There is a great variety of characters depicted in this Victorian novel, and much variance in character and morals. The people of Hollingford are fond of gossip, and they inflict pain on people through slander. The Lady Cumnor, who lives at the Towers and is respected by everyone, is fond of satiric comments and has a tendency to look down her nose at others; her mischievous daughter Lady Harriet is also somewhat proud in her own way and expects to be obeyed in all, but is also considerate and kind. Molly's stepmother is a flighty, fluffy, silly woman with her mind bent on worldly things.
The vicar at Hollingford is not a very intellectual man and has a tendency to state things without knowing why he believes them, and Mr. Gibson is said to enjoy "toying" with him on rational subjects. One lesser character is a French Roman Catholic who marries a Protestant, and though the alliance is frowned upon because of national prejudices, the effect of those differences in beliefs is not expounded upon.
There is some talk of whether or not Roger Hamley will die in Africa, after going there on a scientific exploration. There are several illnesses throughout the course of the story, but no violence.
Drug and Alcohol Content
Squire Hamley smokes a pipe and allows a child to do so, but the child's mother puts a stop to it. Wine is a common beverage at or after supper, and different kinds are mentioned; ale is also used at Hamley Hall.
There are several different "romances" throughout the story that Molly observes going on, and some end with a man being refused or jilted. The people of Hollingford gossip about a supposed scandal and talk about underhand doings. Molly's stepmother plaintively references her first husband and how romantic he was, to the disparagement of Mr. Gibson. Molly herself is very modest, sweet, and conscientious.
Crude or Profane Language or Content
Squire Hamley, Roger and Osborne's father, sometimes exclaims "Good G--" (with the ejaculation thus cut off).

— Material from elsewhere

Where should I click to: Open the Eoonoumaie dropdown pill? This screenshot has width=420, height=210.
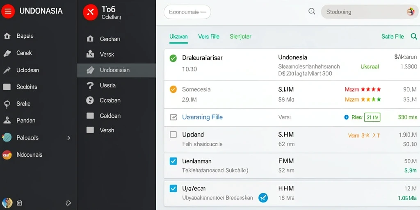(x=187, y=12)
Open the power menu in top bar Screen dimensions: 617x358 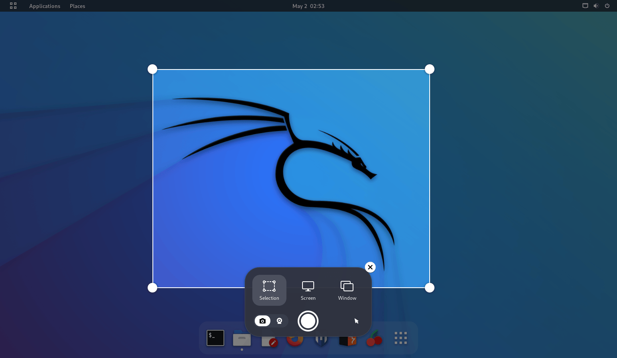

"Wives and Daughters" - unlike Mrs. Gaskell's popular work, "North and South" - is what she herself termed 'an every day story.' Set before the 1832 Reform Bill, which marked the change in politics from the old order (founded upon rank and birth) to the new order (based on wealth and class), this story depicts many different facets of Victorian life. It is simple, quiet, interesting, and, at times, humorous, and is an easy read despite its great size.
It is unfinished; Gaskell died in 1865, before she could tie up the few loose ends of this novel. However, all the important points of the story are drawn to a satisfying conclusion and leave nothing to be pined for.